Oggetti in terapia, il romanzo di Giovanna Fileccia. Ovvero ecco cosa esce dall’agenda, di uno psichiatra affermato, sulla quale anni prima erano stati scritti alcuni racconti sulle patologie psichiche di alcuni oggetti quotidiani
Giovedì, 12 marzo, 2020
Di Salvatore Maurici
Un temporale, la paura ancestrale che a ogni età suscita nel genere umano, gesti inconsulti, la paura di una figlia di trovarsi al buio in mezzo a un temporale, sono questi gli ingredienti che danno il via al romanzo di Giovanna Fileccia, affermata poetessa e scrittrice siciliana. Fieravalli, medico, rinviene una vecchia agenda contenente le relazioni che aveva scritto sui suoi pazienti agli inizi della carriera di psicologo. Decide di riprendere quell’esperienza schermando, però, nomi e contesti. Giovanna Fileccia trasforma un grigio studio medico in un circo delle meraviglie, nel quale gli oggetti della fiaba iniziano a muoversi, a ribellarsi ai padroni, a vivere vite parallele, indipendenti. La dicotomia tra oggetti ed esseri umani inizia con la psicoterapia in cui i soggetti parlano per interposta persona, ovvero attraverso gli oggetti personali, rivelatori dei loro malesseri, ma in modo a volte brillante e divertente.
La narrazione va avanti tra belle citazioni e analisi junghiane per cui gli oggetti spesso si confondono con i burattini del Mangiafuoco.

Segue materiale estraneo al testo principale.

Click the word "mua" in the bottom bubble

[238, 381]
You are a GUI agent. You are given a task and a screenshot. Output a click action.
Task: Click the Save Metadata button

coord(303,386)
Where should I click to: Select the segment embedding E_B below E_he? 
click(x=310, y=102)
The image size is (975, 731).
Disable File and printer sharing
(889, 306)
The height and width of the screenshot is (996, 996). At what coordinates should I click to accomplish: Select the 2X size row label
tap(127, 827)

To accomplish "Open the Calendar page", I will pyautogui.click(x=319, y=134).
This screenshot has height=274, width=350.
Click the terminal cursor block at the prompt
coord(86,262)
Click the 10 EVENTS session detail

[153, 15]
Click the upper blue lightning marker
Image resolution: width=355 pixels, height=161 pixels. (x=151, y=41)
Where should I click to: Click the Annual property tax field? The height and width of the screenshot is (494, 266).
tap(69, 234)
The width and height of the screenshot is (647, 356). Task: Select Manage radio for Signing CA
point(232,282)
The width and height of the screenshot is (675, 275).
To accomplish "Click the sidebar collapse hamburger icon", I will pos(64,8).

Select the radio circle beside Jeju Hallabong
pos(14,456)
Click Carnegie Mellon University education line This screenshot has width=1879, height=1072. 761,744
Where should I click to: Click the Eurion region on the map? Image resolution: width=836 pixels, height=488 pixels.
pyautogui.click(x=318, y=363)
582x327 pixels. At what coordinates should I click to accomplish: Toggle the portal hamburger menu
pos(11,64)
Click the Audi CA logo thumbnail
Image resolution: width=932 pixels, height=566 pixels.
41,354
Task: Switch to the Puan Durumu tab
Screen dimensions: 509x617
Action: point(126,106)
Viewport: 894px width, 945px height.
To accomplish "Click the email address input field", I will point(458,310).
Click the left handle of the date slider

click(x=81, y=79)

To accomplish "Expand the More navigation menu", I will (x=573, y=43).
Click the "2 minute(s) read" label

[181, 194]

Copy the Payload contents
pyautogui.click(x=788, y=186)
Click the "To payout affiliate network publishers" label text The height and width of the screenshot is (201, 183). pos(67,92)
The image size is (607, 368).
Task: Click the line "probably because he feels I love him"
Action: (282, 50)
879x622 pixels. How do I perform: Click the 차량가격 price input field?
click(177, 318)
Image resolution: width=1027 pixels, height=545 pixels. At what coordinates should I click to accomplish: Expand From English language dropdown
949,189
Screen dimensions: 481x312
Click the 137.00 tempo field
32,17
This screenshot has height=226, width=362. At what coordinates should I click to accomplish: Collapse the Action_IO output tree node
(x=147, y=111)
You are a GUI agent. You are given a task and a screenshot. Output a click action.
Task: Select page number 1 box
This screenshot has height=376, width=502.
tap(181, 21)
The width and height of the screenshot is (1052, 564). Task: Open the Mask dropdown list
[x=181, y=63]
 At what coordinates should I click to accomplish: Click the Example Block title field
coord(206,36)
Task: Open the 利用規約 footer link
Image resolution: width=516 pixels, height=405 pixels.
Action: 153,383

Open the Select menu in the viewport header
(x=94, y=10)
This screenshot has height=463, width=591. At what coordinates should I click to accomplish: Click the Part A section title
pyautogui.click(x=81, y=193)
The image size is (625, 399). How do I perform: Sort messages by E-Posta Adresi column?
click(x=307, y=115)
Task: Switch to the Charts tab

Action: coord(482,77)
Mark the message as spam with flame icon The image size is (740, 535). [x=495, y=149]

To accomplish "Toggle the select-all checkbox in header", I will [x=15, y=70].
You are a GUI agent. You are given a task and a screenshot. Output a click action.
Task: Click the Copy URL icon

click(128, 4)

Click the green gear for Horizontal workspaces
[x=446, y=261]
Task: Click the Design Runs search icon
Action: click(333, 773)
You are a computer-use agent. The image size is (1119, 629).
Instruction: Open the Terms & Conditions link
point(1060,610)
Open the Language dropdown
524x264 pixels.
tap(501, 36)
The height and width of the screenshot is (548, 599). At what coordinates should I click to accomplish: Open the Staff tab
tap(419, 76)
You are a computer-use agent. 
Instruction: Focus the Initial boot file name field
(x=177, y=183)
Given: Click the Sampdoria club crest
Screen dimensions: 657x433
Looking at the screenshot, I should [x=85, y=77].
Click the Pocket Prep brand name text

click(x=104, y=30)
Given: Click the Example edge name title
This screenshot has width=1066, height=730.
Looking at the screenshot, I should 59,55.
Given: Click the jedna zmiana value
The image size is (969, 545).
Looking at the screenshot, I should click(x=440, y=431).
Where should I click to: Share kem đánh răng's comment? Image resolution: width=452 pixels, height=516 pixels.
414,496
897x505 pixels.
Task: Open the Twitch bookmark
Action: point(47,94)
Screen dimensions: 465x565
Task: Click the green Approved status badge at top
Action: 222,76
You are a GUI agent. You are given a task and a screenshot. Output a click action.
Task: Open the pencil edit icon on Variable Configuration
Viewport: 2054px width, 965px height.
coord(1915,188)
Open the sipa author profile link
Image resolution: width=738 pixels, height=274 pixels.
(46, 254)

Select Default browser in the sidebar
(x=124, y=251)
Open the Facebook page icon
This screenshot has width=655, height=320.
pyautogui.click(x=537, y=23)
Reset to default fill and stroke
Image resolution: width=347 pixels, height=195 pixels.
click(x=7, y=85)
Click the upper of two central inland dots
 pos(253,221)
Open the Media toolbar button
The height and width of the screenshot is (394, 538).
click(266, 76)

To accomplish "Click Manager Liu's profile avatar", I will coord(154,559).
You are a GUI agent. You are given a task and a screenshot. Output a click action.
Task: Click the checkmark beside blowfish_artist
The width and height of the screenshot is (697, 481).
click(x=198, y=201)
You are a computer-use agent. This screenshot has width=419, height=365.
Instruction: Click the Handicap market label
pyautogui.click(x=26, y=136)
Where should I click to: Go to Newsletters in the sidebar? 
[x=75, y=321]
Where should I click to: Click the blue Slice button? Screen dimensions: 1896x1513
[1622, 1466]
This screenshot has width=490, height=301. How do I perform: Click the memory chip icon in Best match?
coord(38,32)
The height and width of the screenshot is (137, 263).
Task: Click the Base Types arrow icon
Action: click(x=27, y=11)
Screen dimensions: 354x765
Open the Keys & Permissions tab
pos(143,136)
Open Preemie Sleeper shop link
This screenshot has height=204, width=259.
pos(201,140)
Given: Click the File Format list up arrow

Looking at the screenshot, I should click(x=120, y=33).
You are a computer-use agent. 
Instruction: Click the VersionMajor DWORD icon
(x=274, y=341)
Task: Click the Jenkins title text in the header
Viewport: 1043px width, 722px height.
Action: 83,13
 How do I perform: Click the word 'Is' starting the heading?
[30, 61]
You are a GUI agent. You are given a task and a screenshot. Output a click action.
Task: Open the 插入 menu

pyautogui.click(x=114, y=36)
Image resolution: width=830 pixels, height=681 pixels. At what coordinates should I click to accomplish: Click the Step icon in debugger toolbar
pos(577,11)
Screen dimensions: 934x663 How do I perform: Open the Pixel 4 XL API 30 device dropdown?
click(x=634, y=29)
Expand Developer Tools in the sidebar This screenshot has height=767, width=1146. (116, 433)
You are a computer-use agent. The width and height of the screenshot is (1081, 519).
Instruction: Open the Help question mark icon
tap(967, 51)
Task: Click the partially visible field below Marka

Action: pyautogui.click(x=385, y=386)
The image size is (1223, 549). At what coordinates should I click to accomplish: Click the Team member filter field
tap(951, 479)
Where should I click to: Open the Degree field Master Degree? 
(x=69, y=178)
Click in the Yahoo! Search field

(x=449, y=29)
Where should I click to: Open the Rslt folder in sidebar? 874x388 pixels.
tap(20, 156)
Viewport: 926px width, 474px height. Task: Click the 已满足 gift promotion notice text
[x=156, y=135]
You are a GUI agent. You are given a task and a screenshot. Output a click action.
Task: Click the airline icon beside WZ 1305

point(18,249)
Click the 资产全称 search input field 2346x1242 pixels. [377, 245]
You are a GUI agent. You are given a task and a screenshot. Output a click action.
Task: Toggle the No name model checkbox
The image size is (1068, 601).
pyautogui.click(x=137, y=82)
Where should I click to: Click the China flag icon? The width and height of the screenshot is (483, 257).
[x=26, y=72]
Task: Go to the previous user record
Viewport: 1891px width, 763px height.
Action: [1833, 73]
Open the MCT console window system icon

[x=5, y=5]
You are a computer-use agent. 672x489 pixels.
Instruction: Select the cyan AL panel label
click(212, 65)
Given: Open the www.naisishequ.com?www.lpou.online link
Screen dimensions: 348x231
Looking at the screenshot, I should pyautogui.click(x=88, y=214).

Uno dei capitoli del romanzo “Oggetti in terapia” (Scatole Parlanti-Alter Ego Editore) si apre con una massima di Erri De Luca: “I desideri dei bambini danno ordini al futuro”.
Il romanzo, invece, inizia con le parole di Sciascia “Credo che le sole cose sicure in questo mondo siano le coincidenze”.
Il medico Fieravalli, nel romanzo, viene catapultato in un mondo fiabesco animato da personaggi che escono dai libri della sua biblioteca.
Per introdurci a questo mondo fantastico, l’autrice, non esita a ricorrere alla nota filastrocca: Ambarabà Ciccì Coccò / tre civette sul comò / che facevano l’amore / con la figlia del dottore / il dottore si ammalò / Ambarabà Ciccì Coccò.
“Oggetti in terapia”, per l’autrice, è anche l’occasione per parlare delle difficoltà che uno scrittore nel pubblicare un libro.
Ognuno dei personaggi del romanzo della Fileccia anima la scena dello studio/teatro con le proprie ragionevolezze, i propri vizi. Tutti infatti pensano che debbano avere la precedenza sugli altri perché più importanti o più malati degli altri.
Come dire, “Oggetti in terapia” è un libro che può andare bene a tutta la famiglia, ai grandi come ai piccoli, un racconto che il nonno cunta al nipotino in un interscambio di emozioni reciproche. La sua scrittura semplice e snella mi ha catapultato dentro il mondo dell’infanzia, i primi libri letti, i primi filmati della televisione in bianco e nero. Immagini che non ho mai dimenticato anche dopo tanti anni, tale è stata la loro forza evocatrice.
Giovanna Fileccia scrive in italiano e in dialetto siciliano. È un’artista poliedrica, artefice di una nuova forma d’arte, la Poesia Sculturata. Dal 2013 allestisce mostre personali. Il suo percorso artistico inizia nel 2009 dopo una serie di studi e approfondimenti filosofici e letterari. Per le Edizioni Simposium ha pubblicato Sillabe nel Vento (2012), La Giostra dorata del Ragno che tesse (2015) e Marhanima (2018). Vincitrice di premi letterari e concorsi artistici, alcune sue opere sono inserite in antologie, raccolte poetiche, libri d’arte e tesi di specializzazione. Il monologo Scossa ha vinto il primo premio al concorso “Va in scena lo Scrittore 2018” della f.u.i.s. Oggetti in terapia è la sua prima opera narrativa.